Of the seven teams before the Buccaneers who won Super Bowls with three or fewer Pro Bowlers on the roster, six saw their Pro Bowl representation go up at the end of the next season. The only exception was Washington in 1987 and 1988, as their Pro Bowl total dropped from three to two players.

That 2007 Giants team is one of the best examples of this delayed Pro Bowl response. The only player selected from that team for the Pro Bowl was defensive end Osi Umenyiora. The 2008 Giants went 12-4 but lost in the Divisional round to Philadelphia, meaning their six Pro Bowl selections – Manning, kicker John Carney, linebacker Zak DeOssie, punter Jeff Feagles, center Shaun O'Hara and defensive end Justin Tuck – could all play in the all-star contest. Those were, in fact, the first Pro Bowl selections for Manning, DeOssie, O'Hara and Tuck, while Carney hadn't been chosen in 14 years and Feagles in 15 years.

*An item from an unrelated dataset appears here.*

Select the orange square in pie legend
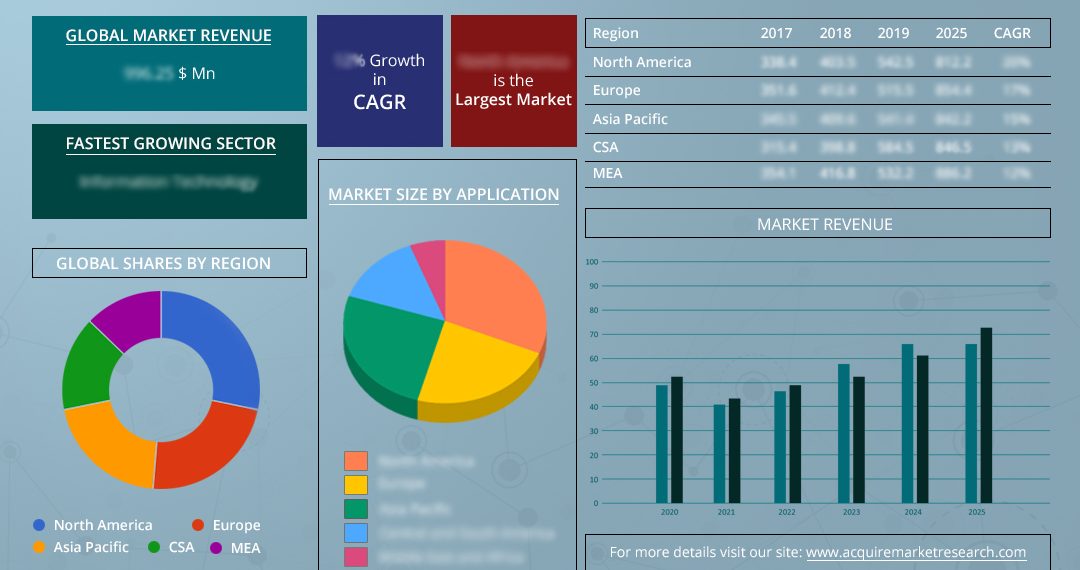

To put it another way, there were a lot of people watching Devin White make plays all over the field in Super Bowl LV, including White's peers in the player and coach ranks. They saw Ali Marpet making a key block on the run on Leonard Fournette's 27-yard touchdown run. Some of them might have been seeing the team's two rookie phenom's, tackle Tristan Wirfs and safety Antoine Winfield, Jr., for the first time. Lavonte David had the Super Bowl spotlight, as did Vita Vea and Shaq Barrett and the rest of the Buccaneers, some looking for their first Pro Bowl invite, some simply deserving of going back. There's even this little-known quarterback named Tom Brady who had 50 touchdown passes, postseason included, while leading the Bucs to the top of the NFL heap. Maybe he'll get some recognition next year.

The 2021 Buccaneers would prefer not to have any of their players participating in the 2022 Pro Bowl, simply because they are too busy preparing for a return trip to the Super Bowl that weekend. But they wouldn't mind having a lot more than one player selected for that all-star game, and maybe the final contest of the 2020 campaign will give some of those under-appreciated Buc stars the boost they need.